Data entries

● ● ● ● ● ● ●

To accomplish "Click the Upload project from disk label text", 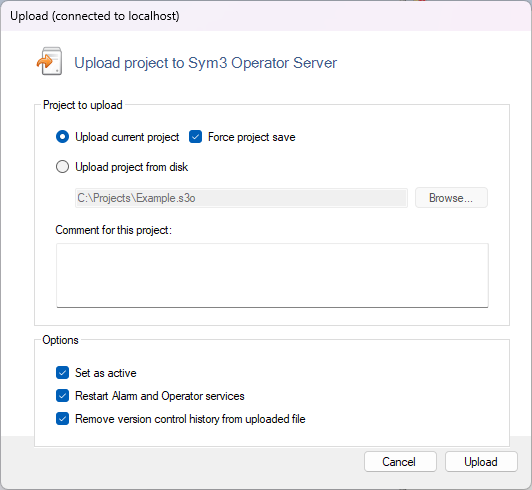I will click(x=132, y=167).
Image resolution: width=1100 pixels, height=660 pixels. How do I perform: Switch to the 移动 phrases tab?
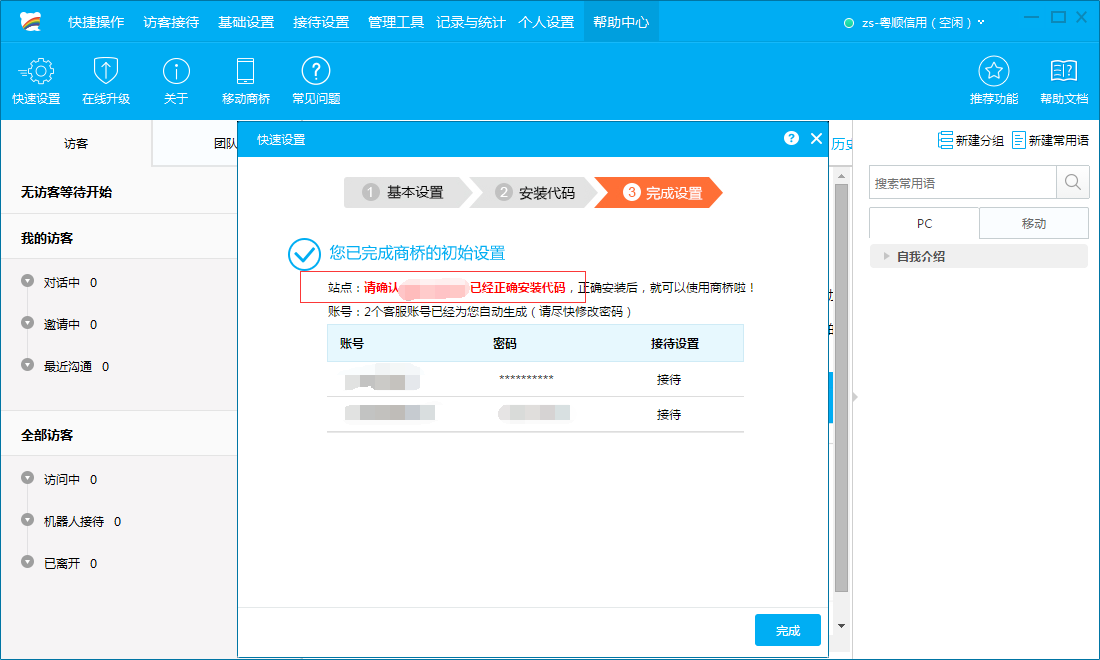(x=1033, y=223)
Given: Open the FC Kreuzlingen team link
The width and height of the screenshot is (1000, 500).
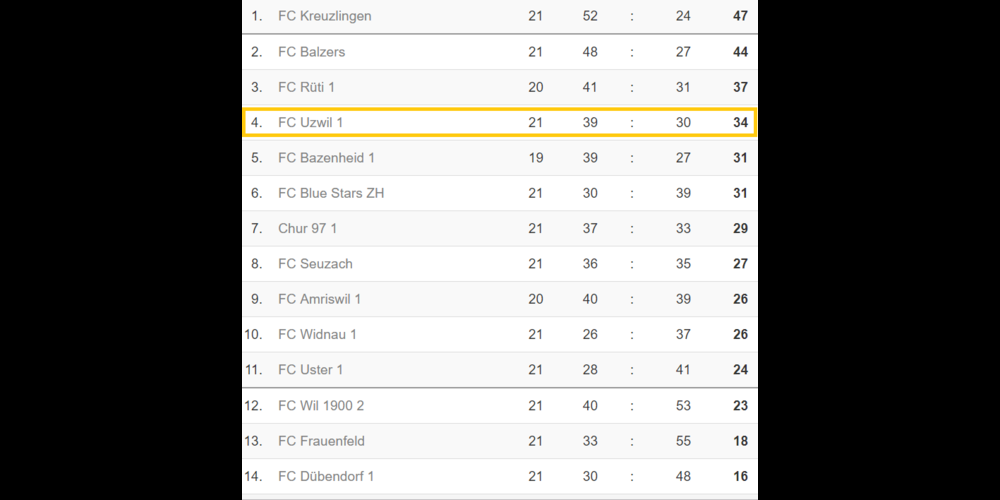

● ● ● ● ● ● ●

Task directions
Rewrite the entries from the line containing "Given: Open the FC Kreuzlingen team link" through the end, changing "screenshot" to "image" and keeping everything else the same. Omit the pictures.

Answer for this exercise
Given: Open the FC Kreuzlingen team link
The width and height of the image is (1000, 500).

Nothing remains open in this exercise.